This invention relates to the control of particulate matter in flue gases, and, more particularly, to a control system for the addition of conditioning agents to the flue gas.
In a coal-fired power plant, coal is burned to heat air, which in turn boils water to form steam. The steam drives a turbine and thence an electric generator, producing electricity. Besides heat, the burning of the coal produces gaseous pollutants such as sulfur and nitrogen oxides, and a solid particulate known as fly ash. Environmental protection laws mandate that the amounts of gaseous pollutants and solid particulate emitted from the power plant be maintained at acceptably low levels, and the present invention deals generally with the technology for controlling particulate emissions.
One widely used approach for removing the particulate fly ash from combustion or flue gas streams is electrostatic precipitation. The flue gas stream with entrained particulate is passed between electrically energized electrodes that charge the particles so that they are attracted to, and deposited upon, a collection electrode. The particulate may optionally be charged prior to entry into the precipitator to increase the efficiency of removal. The cleaned combustion gases are released to the atmosphere, and the precipitated particulate is removed from the collection electrode.

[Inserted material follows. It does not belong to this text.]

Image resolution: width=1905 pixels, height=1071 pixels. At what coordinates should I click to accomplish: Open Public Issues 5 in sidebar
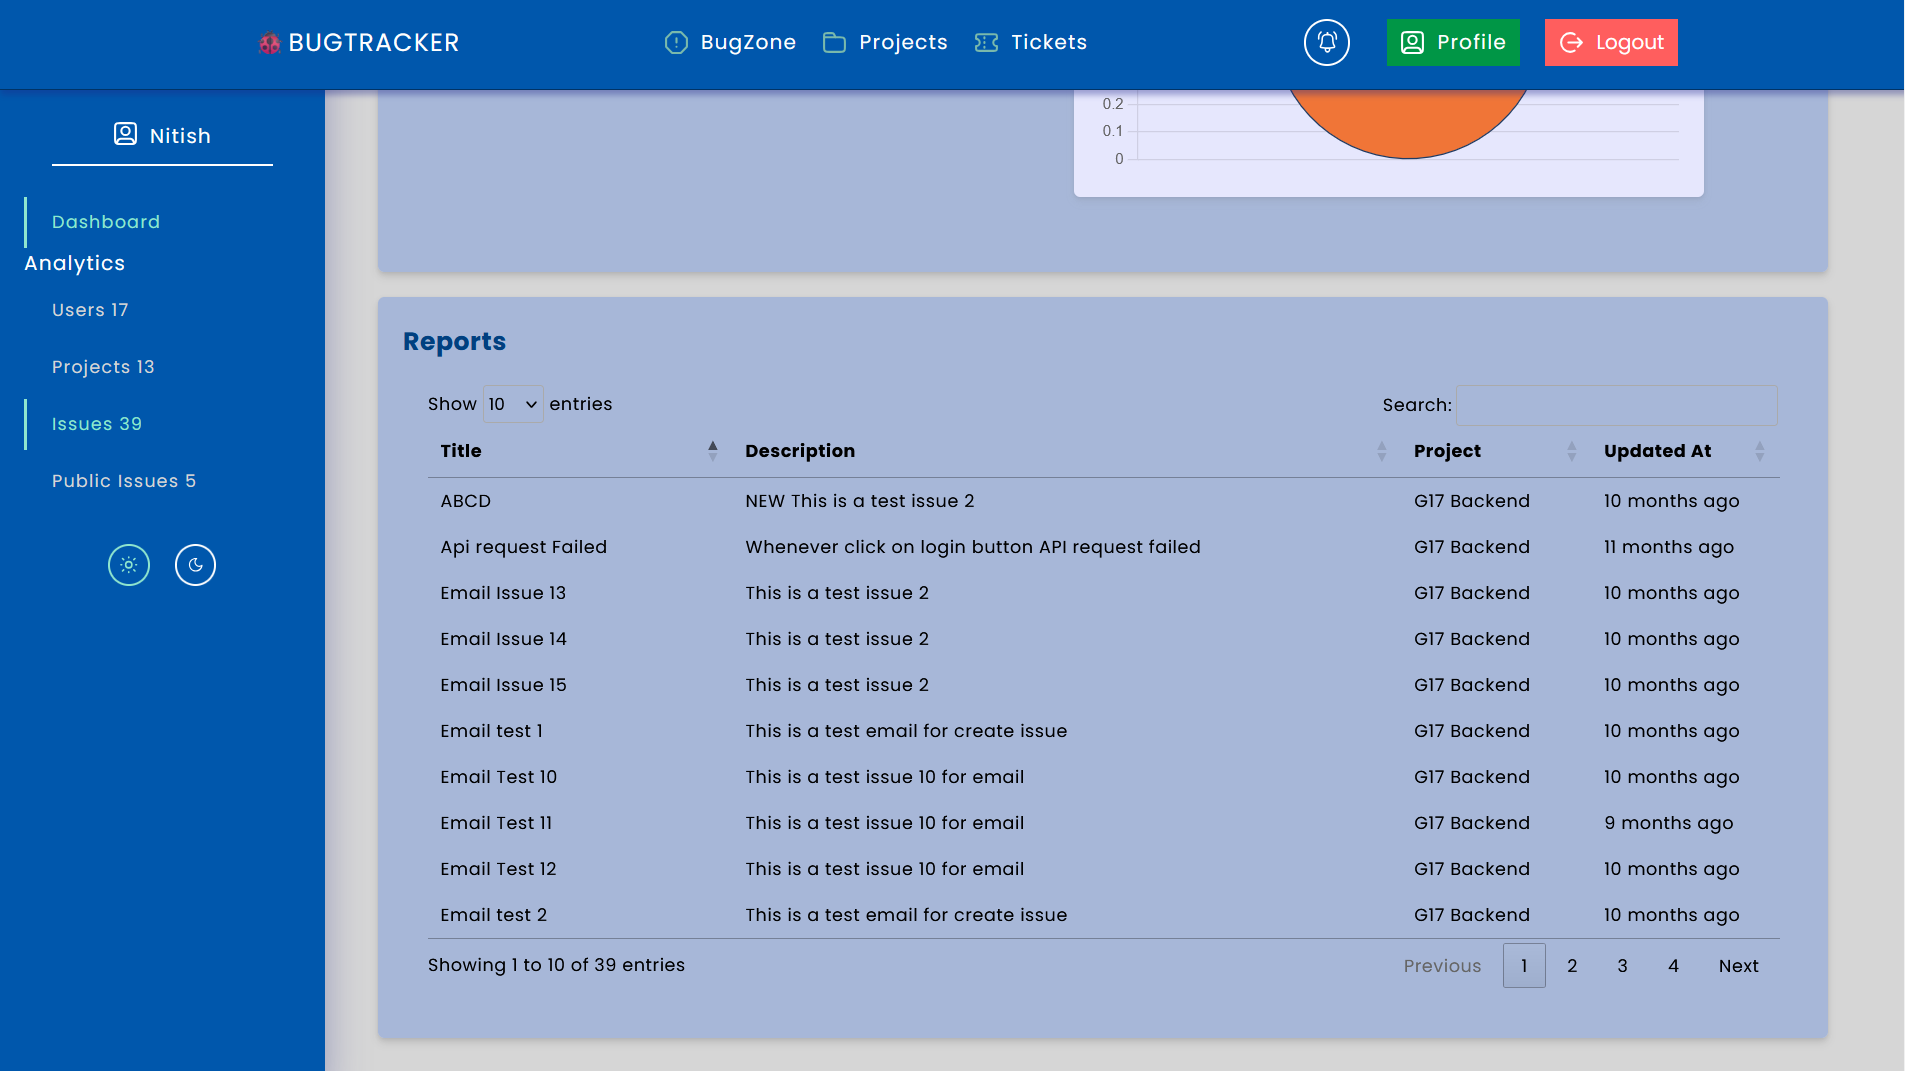pos(124,481)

The efficiency of operation of electrostatic precipitators depends markedly upon the electrical resistivity of the particulate. If the resistivity is too high, a collection current cannot be induced to flow between the electrodes of the precipitator, so that the ability to collect particulate is reduced, sometimes severely so. There exist conditioning procedures and apparatus for altering the conductivity of the particulate by injection of conditioning agents into the combustion gas stream prior to its entering the electrostatic precipitator.

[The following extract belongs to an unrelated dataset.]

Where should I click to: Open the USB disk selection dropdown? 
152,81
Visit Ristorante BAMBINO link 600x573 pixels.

An example of such a conditioning procedure is that disclosed in U.S. Pat. No. 3,993,429, and this approach has become widely accepted and used throughout the United States and the world. In this approach, a conditioning gas such as sulfur trioxide is injected into the combustion gas stream. The sulfur trioxide conditioning gas reacts with water vapor in the gas stream to produce sulfuric acid that is deposited upon the surface of the particulate. The sulfuric acid reduces the electrical resistance of the particulate, which is equivalent to raising the electrical conductivity of the fly ash particulate, so that the electrostatic precipitation treatment works well. Conditioning treatments are routinely used where the sulfur content of the coal burned in the power plant is so low that the electrical resistivity of the resulting particulate is too high to permit the electrostatic precipitators to operate with optimum collection rates.
The amount of conditioning agent added to the flue gas should be selected to optimize the precipitator performance. At the present time, the control procedures are performed manually, based upon the observations of the operator, or by a feedback control based upon maintaining a particular value of the power consumption of the electrostatic precipitator. Neither of these approaches works in a fully satisfactory manner, the former because of its lack of reproducibility and the latter because the functional performance of the electrostatic precipitator depends upon a variety of factors which are not reflected in a single power consumption figure. There exists a need for an improved approach to controlling the addition of conditioning agent to the stream of flue gas, so that the adjustments may be done automatically and reproducibly. The present invention fulfills this need, and further provides related advantages.